池田:はい。それをきっかけに日本土壌動物学会の発表のときに直接お会いして指導もしていただきましたし、読んだほうがいい書籍を教えていただいたり、研究のアドバイスを受けたりしました。入学したときには学校に電子顕微鏡があることも知らなかったのですが、調査実習への参加と「Miniscope」で撮った写真からのつながりで、調べることと伝えることの両面で多くの貴重な経験を重ねることができました。そのすべてが、自分の成長に役立ったと思っています。
ダニの研究に欠かせないダニ学の専門書
現在の玉島高校生物部の皆さん
池田:現在は大学で進化生態学を主に学んでいます。コケ植物を食べるダニについて研究していて、日本蘚苔類学会、日本ダニ学会で発表しました。高校で生物部を選んだときは、大学に入ってまでダニの研究を続けるとは夢にも思っていなかったんですけど。研究を続けた結果、今ではダニに関する興味深いことが分かってきているので、高校での電子顕微鏡を通じたさまざまな経験にはとても感謝しています。
大嶋:私が当時気にしていたのは、はじめにルーペとか光学顕微鏡ではどのように見えるのかを経験してもらってから「Miniscope」の世界を知ったほうが、もっと感動できたのかなと。
池田:そうですね。でも、私には最初に電子顕微鏡で見たハナビライレコダニのインパクトで十分でした。
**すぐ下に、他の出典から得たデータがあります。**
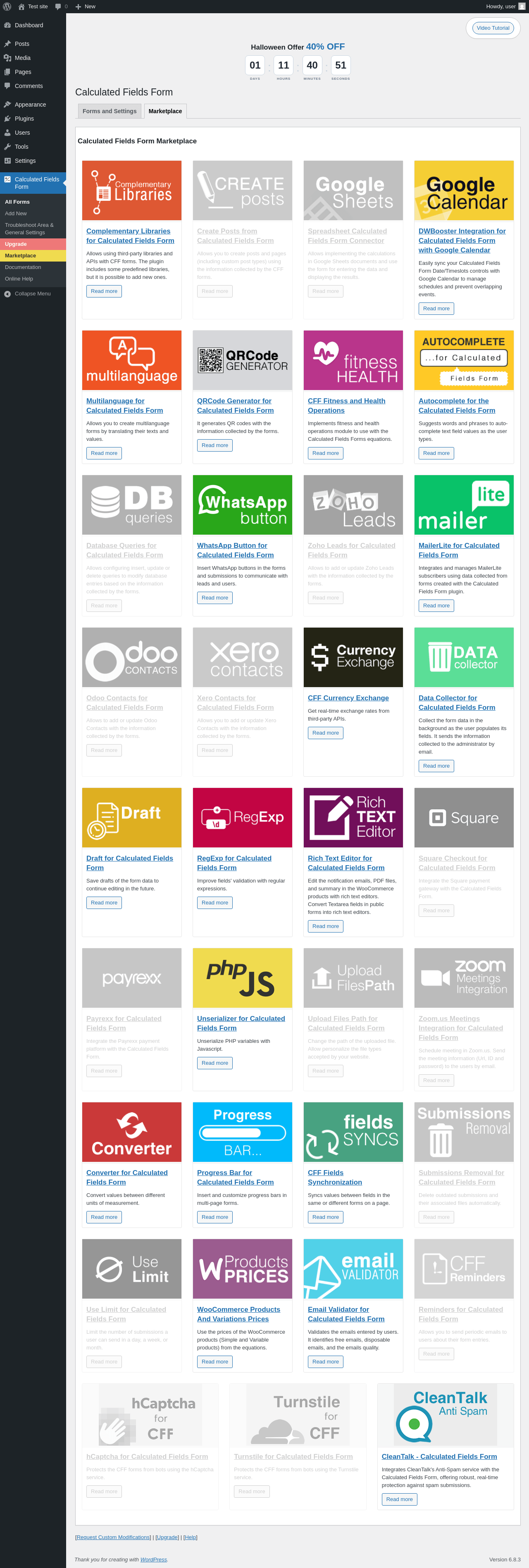Click the WordPress logo icon
The width and height of the screenshot is (529, 1568).
(7, 6)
正面や真横などいろいろな方向から観察することで、ダニがどういう形をしているのか、どういう雰囲気なのかということが具体的に伝わってくるのは電子顕微鏡のほうなので。そこにひかれたからこそ、ダニの研究をやろうと思えたという感じです。今は、ダニの研究者になることを将来の目標にがんばっています。
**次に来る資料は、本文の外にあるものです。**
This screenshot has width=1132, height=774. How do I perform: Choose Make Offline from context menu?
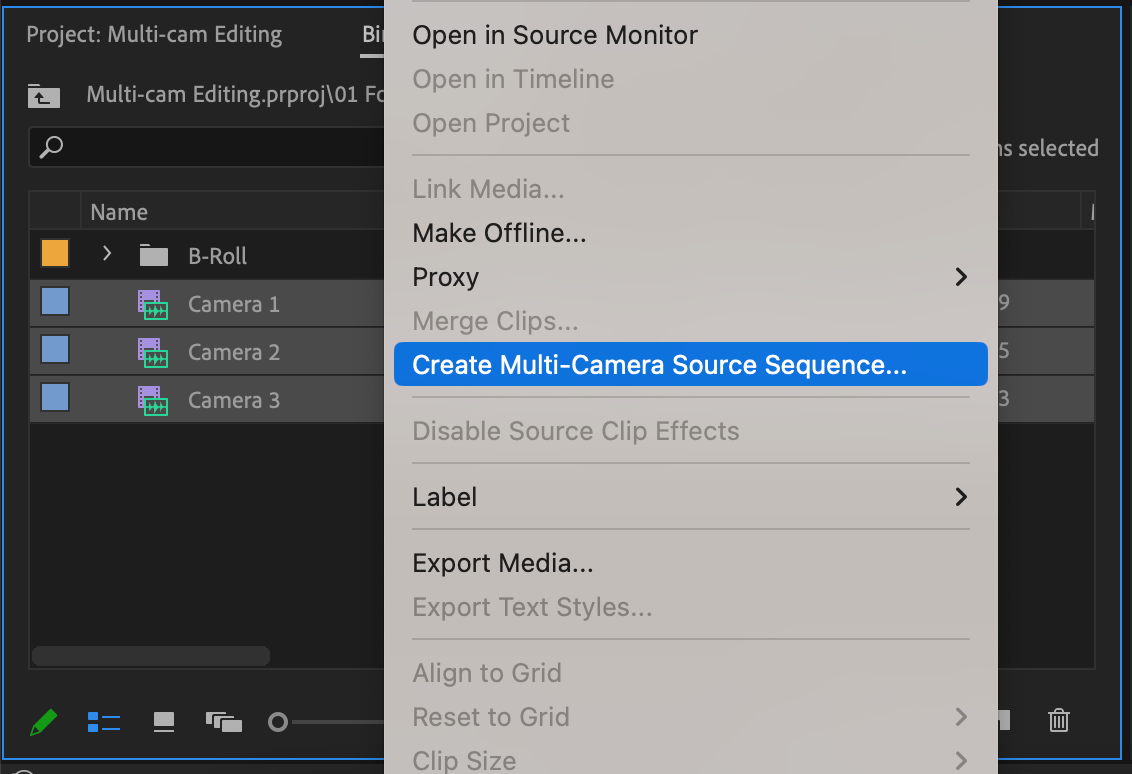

誰もが知っているような生物でさえも、近年活発に新しいことが分かってきています。そのような現状の中で、むしろあえて身近な生物を観察してみることを大切にしてほしいと思います。後輩の皆さんにもぜひ電子顕微鏡を使って、いろいろな生物の微細な構造から、新しい発見や仕組みを解明する興奮と感動を体感してもらえればと思います。
玉島高校生物部は現在、顧問の木村 健治先生のもと8名の部員が活動中。電子顕微鏡で昆虫や植物などの生物を観察するほか、淡水魚やカメの飼育・研究、沙美海岸での海浜生物相調査、小学生対象の科学ボランティアなど、さまざまな活動を行っている。